Empresas negam irregularidades e dizem cumprir a lei Procurados pela Folha de S.Paulo, a Liga Engenharia, a construtora CBS e o senador Fernando Bezerra Coelho não se manifestaram.
A Engefort afirmou que nunca combinou preços com empresas concorrentes e que jamais atuou para fraudar qualquer licitação.
"Tendo em vista que a Engefort não exerce nenhuma gestão quanto às decisões de empresas concorrentes nas licitações públicas e respectivos pregões, não pode ser imputado a esta a responsabilidade quanto à margem de desconto ofertado por suas concorrentes, nem tampouco lhe pode ser exigido tais explicações", disse.

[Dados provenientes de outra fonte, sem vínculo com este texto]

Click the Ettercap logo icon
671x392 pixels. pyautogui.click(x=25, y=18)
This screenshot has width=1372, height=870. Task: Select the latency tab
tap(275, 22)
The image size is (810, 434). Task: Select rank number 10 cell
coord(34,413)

Segundo a empreiteira maranhense, "em todos os processos licitatórios que participou e foi vencedora, o fez de forma regular, cumprindo rigorosamente o que determina a lei".

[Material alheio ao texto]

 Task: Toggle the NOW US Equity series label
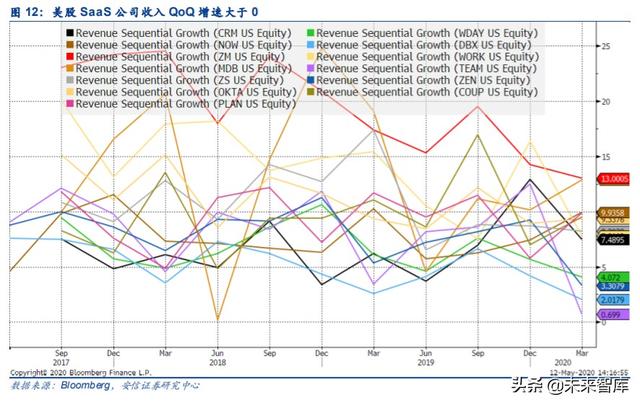coord(182,45)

A Sanjuan Engenharia afirmou que as licitações das quais participou em 2021 foram realizadas mediante pregão eletrônico com ampla divulgação, "sendo impossível saber quais empresas iriam concorrer, muito menos o preço a ser apresentado".
"A empresa e seus dirigentes não possuem qualquer relação com as demais empresas participantes", disse.
"Desconhecemos os motivos pelos quais as outras empresa deram desconto pequeno, talvez pelo aumento excessivo do CAP (Cimento Asfáltico de Petróleo), item com peso de mais de 50% do custo destes serviços, além do aumento de preço dos demais itens como o combustível", completou.
A Codevasf afirmou que "o processo administrativo instaurado pelo TCU --do qual a Codevasf não é alvo -investiga suposto indício de fraude e atuação coordenada de empresas privadas que participaram de certames realizados pela companhia".
"A competência para conduzir investigações do gênero pertence a órgãos de fiscalização e controle, com os quais a companhia mantém postura de cooperação permanente. Ao final do processo, o TCU poderá promover a responsabilização das empresas investigadas caso sejam constatadas irregularidades", de acordo com a estatal.